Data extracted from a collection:

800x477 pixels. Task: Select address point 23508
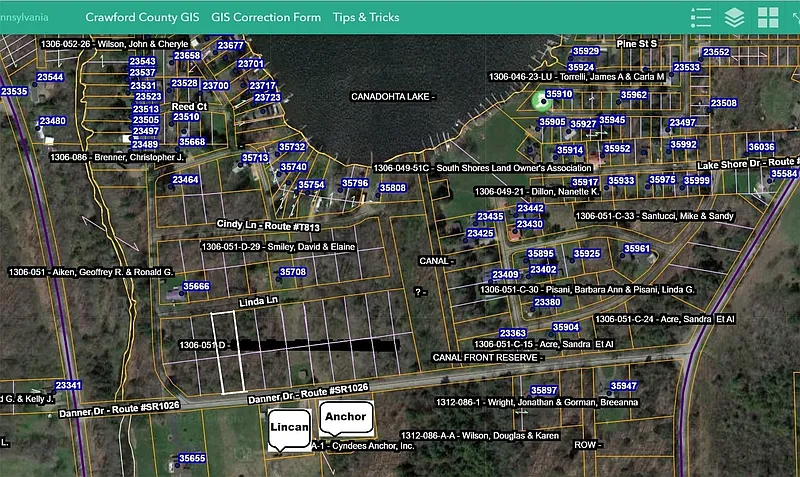(723, 103)
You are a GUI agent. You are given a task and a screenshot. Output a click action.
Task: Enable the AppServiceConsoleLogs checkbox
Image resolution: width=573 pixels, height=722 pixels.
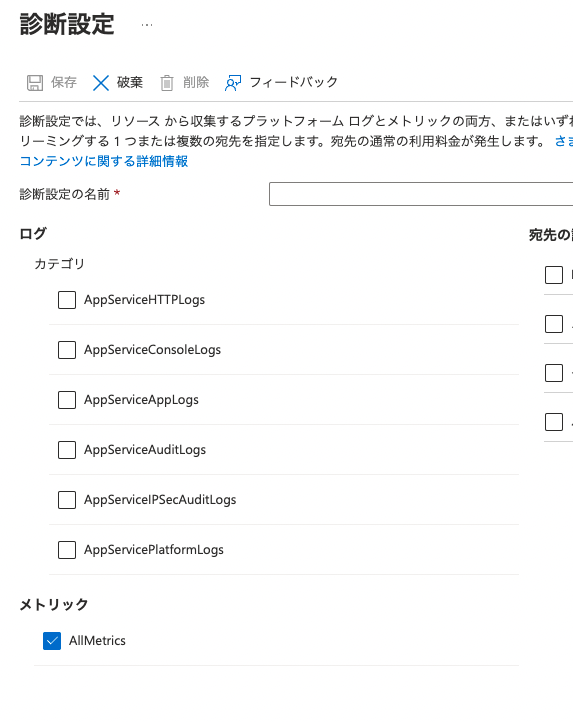[67, 350]
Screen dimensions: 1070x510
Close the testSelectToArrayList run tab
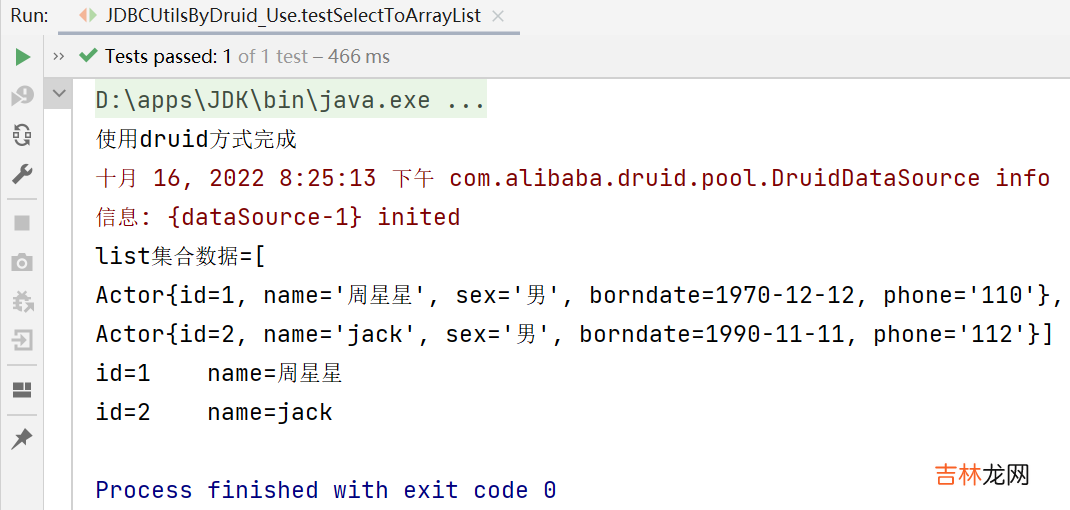tap(499, 16)
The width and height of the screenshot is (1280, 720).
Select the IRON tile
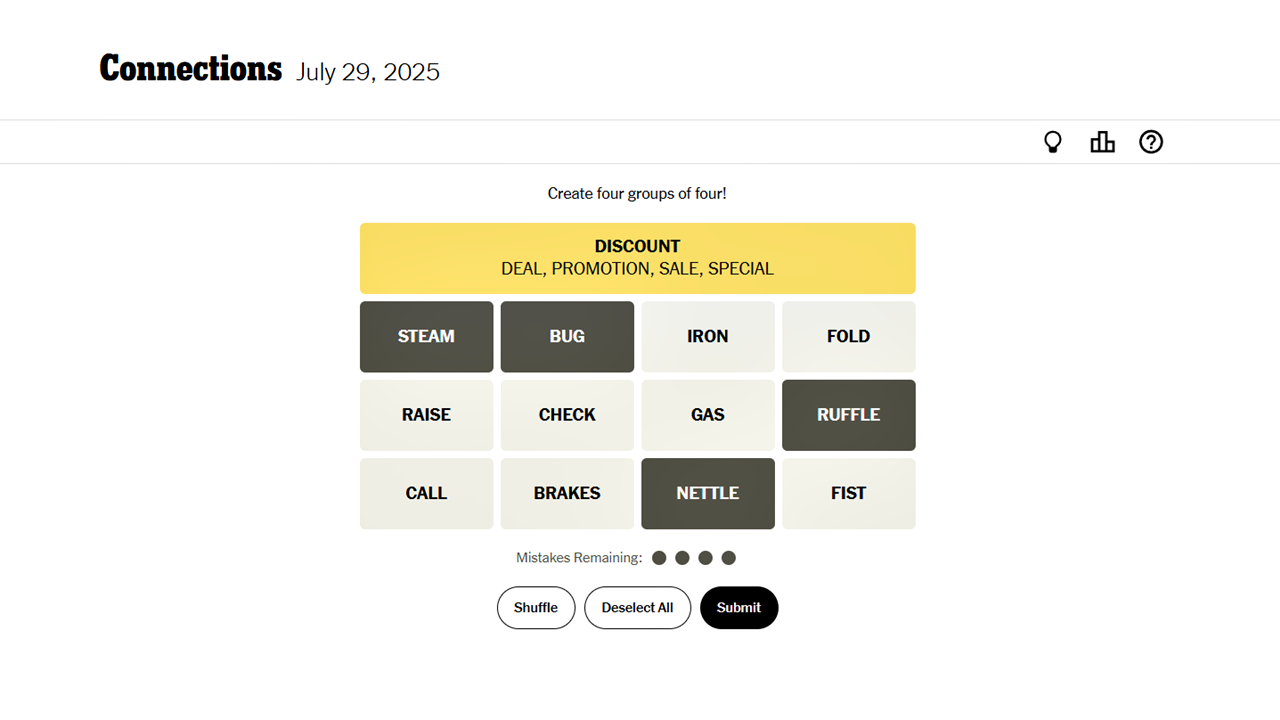[x=708, y=336]
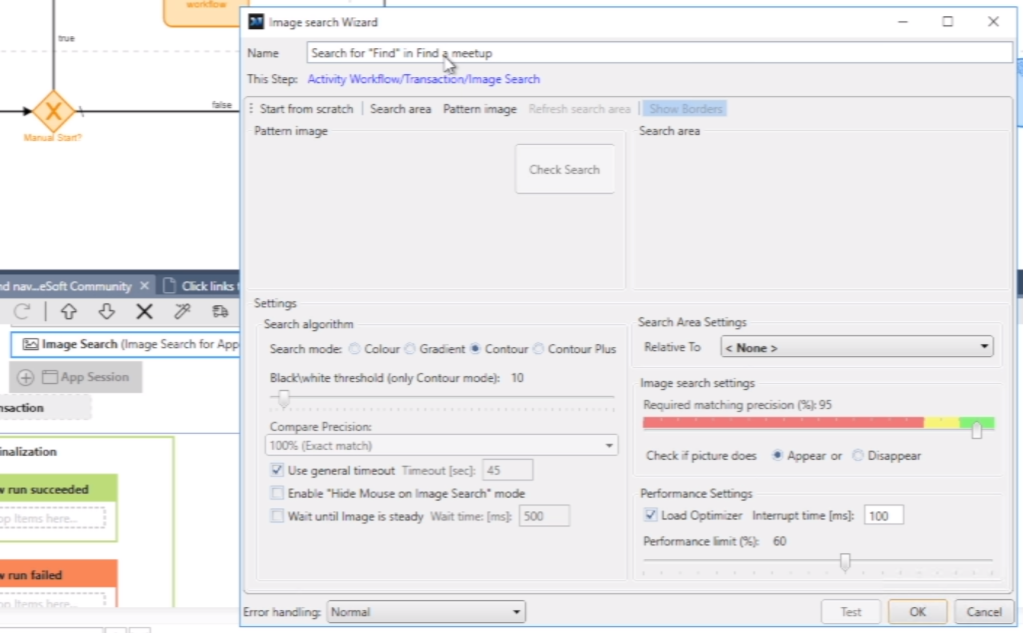Click the plus icon beside App Session
The image size is (1023, 633).
[x=26, y=377]
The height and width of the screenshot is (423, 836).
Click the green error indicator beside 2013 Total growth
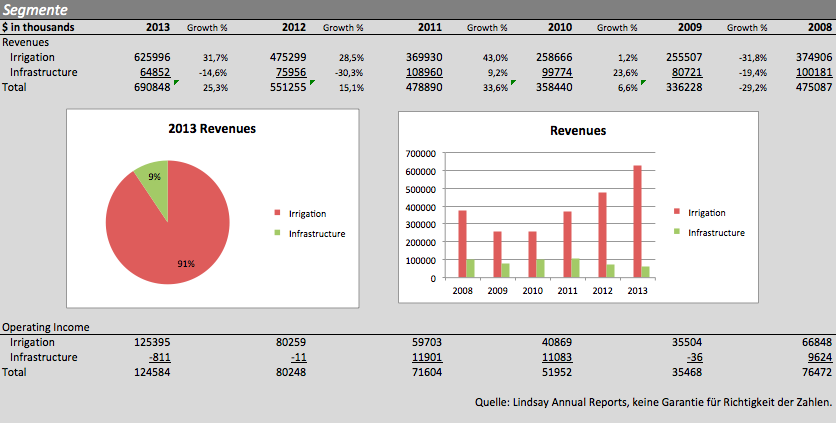point(176,83)
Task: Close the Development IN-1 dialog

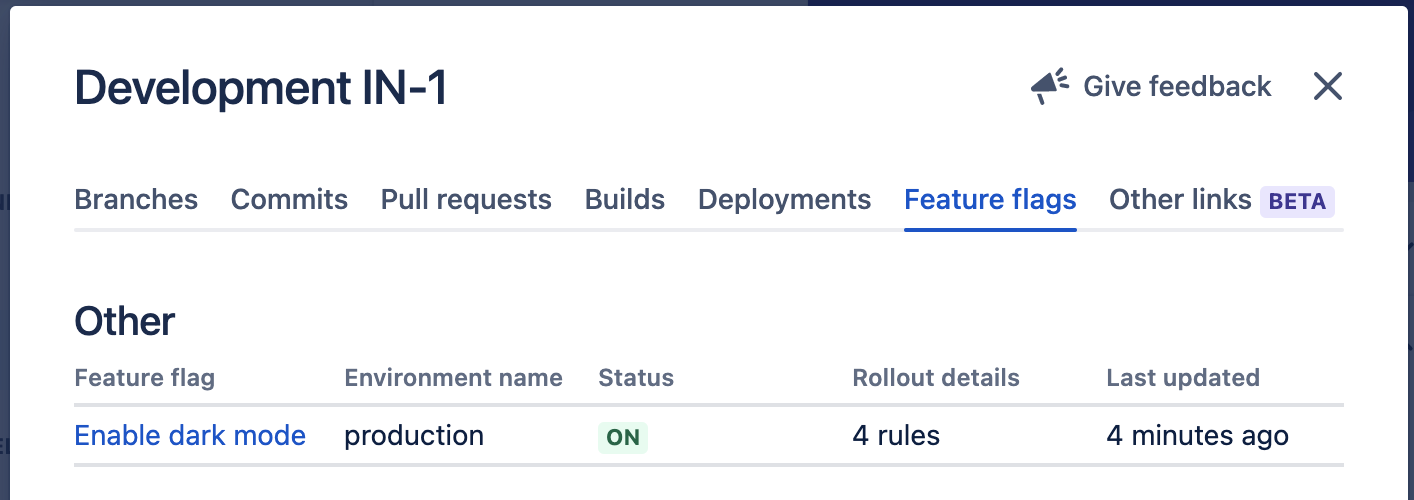Action: pos(1327,87)
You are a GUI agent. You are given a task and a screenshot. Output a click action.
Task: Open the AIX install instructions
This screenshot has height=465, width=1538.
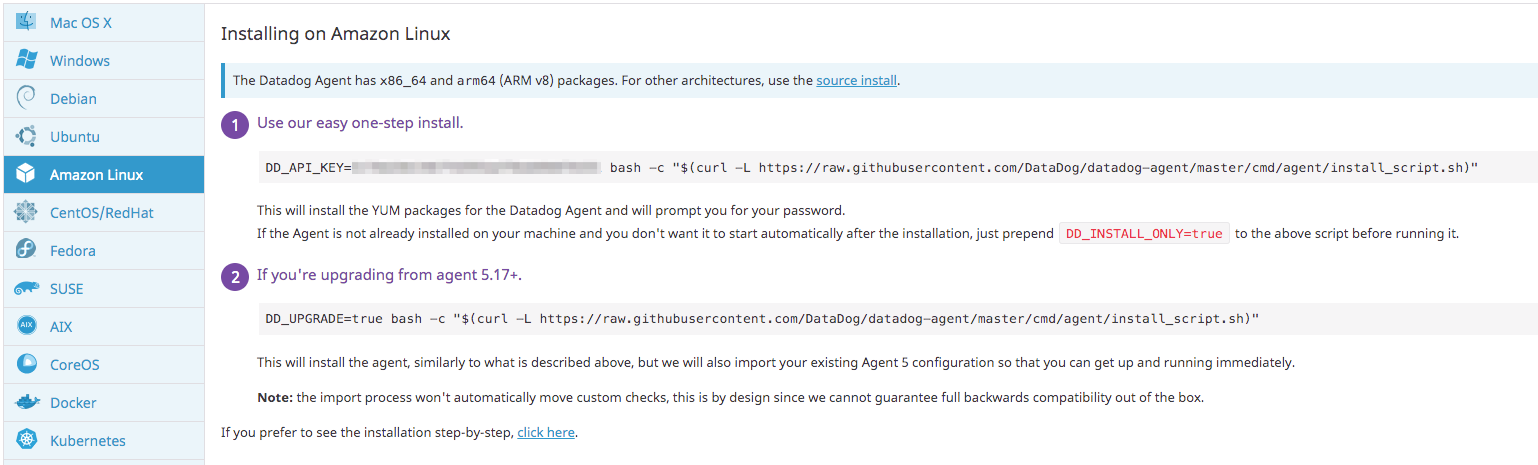(61, 326)
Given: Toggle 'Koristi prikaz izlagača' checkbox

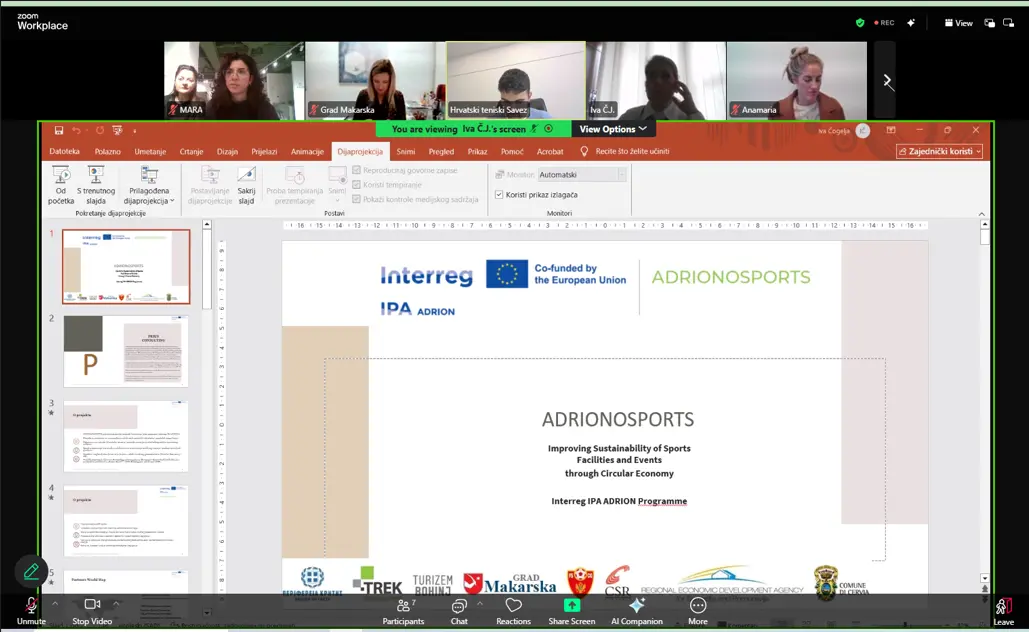Looking at the screenshot, I should pos(499,195).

▶ **Your goal**: What is needed is an exact transcription of every entry, minus the pictures.

▶ **Expected output**:
800x477 pixels. Task: Select address point 23508
(723, 103)
You are a GUI agent. You are given a task and a screenshot. Output a click action.
Task: Enable the AppServiceConsoleLogs checkbox
Image resolution: width=573 pixels, height=722 pixels.
[67, 350]
Screen dimensions: 1070x510
Close the testSelectToArrayList run tab
tap(499, 16)
The width and height of the screenshot is (1280, 720).
Select the IRON tile
[x=708, y=336]
Click the plus icon beside App Session
The image size is (1023, 633).
[x=26, y=377]
The height and width of the screenshot is (423, 836).
Click the green error indicator beside 2013 Total growth
point(176,83)
Task: Close the Development IN-1 dialog

Action: pos(1327,87)
You are a GUI agent. You are given a task and a screenshot. Output a click action.
Task: Open the AIX install instructions
This screenshot has height=465, width=1538.
(61, 326)
Given: Toggle 'Koristi prikaz izlagača' checkbox

Looking at the screenshot, I should pos(499,195).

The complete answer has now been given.